Wednesday, October 7, 2015


We left London to fly to Rome on our next stop on our European tour in July, 1973.  So little time in London.  The flight was to leave just before noon from Heathrow, so I wasn't able to eat anything before we left.  The plane was from BEA, and it was like a train with wings.  Some of the seats faced one another.  I was unfortunately facing the back of the plane.  We took off, and the flight crew passed out ham sandwiches, which didn't look very appetizing. 

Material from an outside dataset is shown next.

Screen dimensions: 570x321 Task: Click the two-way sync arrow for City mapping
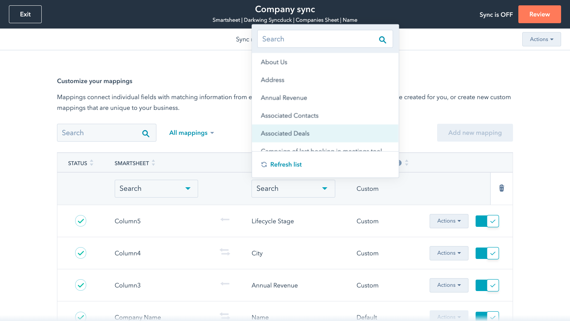click(225, 252)
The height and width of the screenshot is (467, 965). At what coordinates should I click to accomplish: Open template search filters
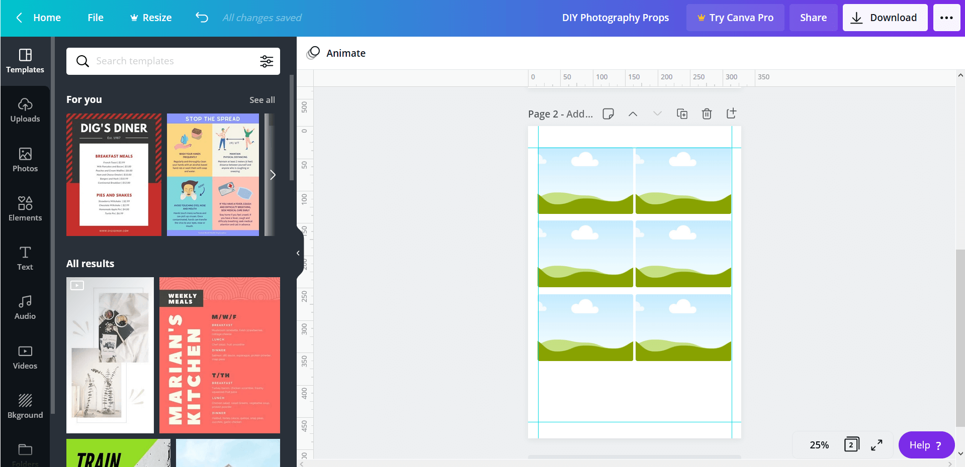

 Suddenly, the plane hit an air pocket and dropped something like 8,000 feet in two seconds.  I began to hyperventilate.  My heart was racing.  I couldn't breathe.  The others around me called a flight attendant.  They gave me a barf bag and told me to breathe into the bag.  That didn't help.  A steward brought a blood pressure device.  There were two doctors on board.  They gave me some pills.  I don't know what they were, but nothing was happening for the better.  They laid me down on a row of seats and continued working on me.  The decision was made for the plane to continue to Rome.  The diagnosis was that I was having a heart attack.  The doctors and attendants continued to work on me for what seemed like an hour.  I still had no color in my face, and I was feeling very faint.  The doctors wanted to keep me awake for fear I would go into shock.  I was also very cold.  They had blankets around me to try and keep me warm.  Nothing was working.  Then, out of the blue, a little English elderly lady about two rows back told the flight attendant to "give him hot tea".  The doctors didn't think that would help, but they had exhausted everything else.  The attendant brought the tea, and I began to sip it.  Slowly, my blood pressure came back.  My color came back.  I started to feel better.  Thank God for that little, old lady. 
 We landed in Rome.  I felt fine.  Everyone was asking how I was.  I felt fine.  Especially since all those pills they had thrown into me started to take effect.  I started floating down the sidewalk.  I felt more than fine.